Manual Tracing

Tracing operations

See the Quick Start for instructions on installing and configuring the Graphsignal tracer.

Python

To measure and monitor operations that are not automatically instrumented, e.g. tool calls, wrap the code with trace() method or use @trace_function decorator.

To record payloads and track usage metrics, use Span.set_payload().

with graphsignal.trace('my-tool') as span:
    ...
    span.set_payload('my-data', data, usage=dict(size=my_data_size))

You can also record sub-operations to visualize operation timeline and latency breakdown.

with graphsignal.trace('inference') as op_span:
    with span.trace('model-cold-boot') as subop_span:
        ...
@graphsignal.trace_function
def my_function():
    ...

Tracing LLM calls

When tracing LLM generations, provide payloads in OpenAI format, which is supported by Graphsignal. Set model_type='chat' tag and add request and response data as request and response payloads respectively.

Python
with graphsignal.trace('generate-completion', tags=dict(model_type='chat')) as span:
    res_data = my_llm_call(req_data)
    ...
    span.set_payload('request', req_data)
    span.set_payload('response', res_data)
    ...
    span.set_usage('prompt_tokens', prompt_tokens)
    span.set_usage('completion_tokens', completion_tokens)

Exceptions

Python

For auto-instrumented libraries, or when using @trace_function decorator, trace() method with with context manager or callbacks, exceptions are automatically recorded. For other cases, use Span.add_exception.

Data extract -
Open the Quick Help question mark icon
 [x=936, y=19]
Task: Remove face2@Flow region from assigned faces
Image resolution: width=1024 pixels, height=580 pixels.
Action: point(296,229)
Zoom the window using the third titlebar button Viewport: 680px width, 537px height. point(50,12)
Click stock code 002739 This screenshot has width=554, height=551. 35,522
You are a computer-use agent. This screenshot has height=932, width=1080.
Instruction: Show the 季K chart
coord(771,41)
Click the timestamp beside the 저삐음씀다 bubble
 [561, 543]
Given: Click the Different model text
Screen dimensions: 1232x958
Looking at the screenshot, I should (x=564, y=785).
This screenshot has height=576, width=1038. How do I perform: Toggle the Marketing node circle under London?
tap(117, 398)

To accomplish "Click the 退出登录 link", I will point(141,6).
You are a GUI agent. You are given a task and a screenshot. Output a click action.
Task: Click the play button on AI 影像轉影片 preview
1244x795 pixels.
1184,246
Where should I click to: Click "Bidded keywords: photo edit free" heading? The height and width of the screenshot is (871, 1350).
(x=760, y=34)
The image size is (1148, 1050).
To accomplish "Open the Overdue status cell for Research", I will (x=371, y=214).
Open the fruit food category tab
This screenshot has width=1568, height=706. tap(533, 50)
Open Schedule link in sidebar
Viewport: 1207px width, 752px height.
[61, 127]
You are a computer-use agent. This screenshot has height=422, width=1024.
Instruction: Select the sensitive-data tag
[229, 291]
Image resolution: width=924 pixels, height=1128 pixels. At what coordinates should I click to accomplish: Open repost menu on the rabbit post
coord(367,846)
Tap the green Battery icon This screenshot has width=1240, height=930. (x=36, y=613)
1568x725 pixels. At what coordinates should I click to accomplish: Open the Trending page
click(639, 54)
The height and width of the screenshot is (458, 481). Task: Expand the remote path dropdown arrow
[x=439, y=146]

Work request - Please extract the part of the Graphsignal manual tracing text from "See the Quick" up to and including "span.set_payload('my-data', data, usage=dict(size=my_data_size))". Nothing in the listing matters for this work.

Answer to the problem -
See the Quick Start for instructions on installing and configuring the Graphsignal tracer.

Python

To measure and monitor operations that are not automatically instrumented, e.g. tool calls, wrap the code with trace() method or use @trace_function decorator.

To record payloads and track usage metrics, use Span.set_payload().

with graphsignal.trace('my-tool') as span:
    ...
    span.set_payload('my-data', data, usage=dict(size=my_data_size))